Party hosts have adapted
Some St. Thomas students say the ordinance is just another in a series of harsh crackdowns, and ask what problem is really trying to be solved.
Tom Maher, a 21-year-old senior, said aggressive enforcement can add to neighborhood disturbances. When police bust a party and tell people to leave, Maher said, that puts more people carousing on the streets.
Jess Novak, a 19-year-old sophomore, said she doesn't think the ordinance is unfair.
"I can understand where it's coming from," she said. "But I think it's unrealistic."
Nobody spoke against the ordinance at a City Council public hearing in October.
Between 2005 and 2008, St. Paul police presented more than 1,300 cases to the City Attorney's Office for prosecution of underage drinking.
There are laws against minors buying, possessing and consuming alcohol. There are laws against of-age people providing booze to minors. Until social host ordinances began to gain traction, there was no way to punish people who gave minors a place to drink.
As the laws have changed, the parties have adapted.
Gone, for the most part, are the notorious party houses that throw multi-keg blowouts every weekend. Parties are spread around to different houses, so it's harder for police to develop a pattern of disturbances at one address, St. Paul police spokesman Sgt. Paul Schnell said.

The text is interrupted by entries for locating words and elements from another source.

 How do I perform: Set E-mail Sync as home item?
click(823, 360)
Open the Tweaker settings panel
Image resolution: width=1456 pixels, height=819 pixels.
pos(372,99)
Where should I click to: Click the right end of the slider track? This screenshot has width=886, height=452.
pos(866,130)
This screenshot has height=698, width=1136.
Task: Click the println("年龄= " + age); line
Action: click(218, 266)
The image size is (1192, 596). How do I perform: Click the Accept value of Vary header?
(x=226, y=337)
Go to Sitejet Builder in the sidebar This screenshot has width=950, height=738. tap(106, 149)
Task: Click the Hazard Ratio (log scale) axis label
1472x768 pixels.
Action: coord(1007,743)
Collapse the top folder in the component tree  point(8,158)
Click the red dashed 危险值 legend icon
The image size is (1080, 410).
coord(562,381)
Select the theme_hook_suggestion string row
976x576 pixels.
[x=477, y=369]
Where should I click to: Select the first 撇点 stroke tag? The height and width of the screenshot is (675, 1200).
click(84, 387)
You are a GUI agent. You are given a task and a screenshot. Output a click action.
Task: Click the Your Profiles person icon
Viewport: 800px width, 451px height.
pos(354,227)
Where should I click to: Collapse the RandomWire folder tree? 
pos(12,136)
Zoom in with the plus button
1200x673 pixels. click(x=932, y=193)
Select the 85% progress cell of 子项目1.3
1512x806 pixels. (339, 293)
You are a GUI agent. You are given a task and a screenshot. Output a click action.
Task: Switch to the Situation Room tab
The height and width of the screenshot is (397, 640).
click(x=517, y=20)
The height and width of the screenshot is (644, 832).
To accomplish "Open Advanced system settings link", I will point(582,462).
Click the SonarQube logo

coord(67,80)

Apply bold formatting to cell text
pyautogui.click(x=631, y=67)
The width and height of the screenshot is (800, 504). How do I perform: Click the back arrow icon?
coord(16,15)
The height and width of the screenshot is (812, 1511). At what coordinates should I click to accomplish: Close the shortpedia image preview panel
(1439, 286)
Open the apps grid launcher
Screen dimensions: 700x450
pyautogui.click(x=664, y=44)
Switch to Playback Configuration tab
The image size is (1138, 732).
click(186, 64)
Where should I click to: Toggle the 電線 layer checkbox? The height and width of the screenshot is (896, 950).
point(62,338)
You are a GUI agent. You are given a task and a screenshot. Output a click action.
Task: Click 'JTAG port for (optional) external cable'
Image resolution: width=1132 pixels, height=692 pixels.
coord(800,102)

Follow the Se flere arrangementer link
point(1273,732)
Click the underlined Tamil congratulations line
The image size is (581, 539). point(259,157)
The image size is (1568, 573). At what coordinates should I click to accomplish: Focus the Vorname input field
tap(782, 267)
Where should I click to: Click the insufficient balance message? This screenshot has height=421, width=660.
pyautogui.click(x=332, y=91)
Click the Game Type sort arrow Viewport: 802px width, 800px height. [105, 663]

Having a keg might make it easier to nail someone for giving alcohol to a minor, so bottles and cans -- often bring your own -- are the new norm. According to Schnell, that's a significant issue, because it isn't about alcohol being obtained at a location but being allowed to be consumed there.
"There's not a great risk of being caught," Schnell said. "We might catch 90 people at one party, but another a few blocks away has 60.
"We will never arrest our way out of the problem of underage drinking."
Social host ordinances begin to address that, because they could reduce the number of locations where underage drinking is allowed, Schnell said.
St. Paul police plan to talk with past offenders about the new ordinance the week it takes effect, Schnell said. "If we arrest nobody, it's a win."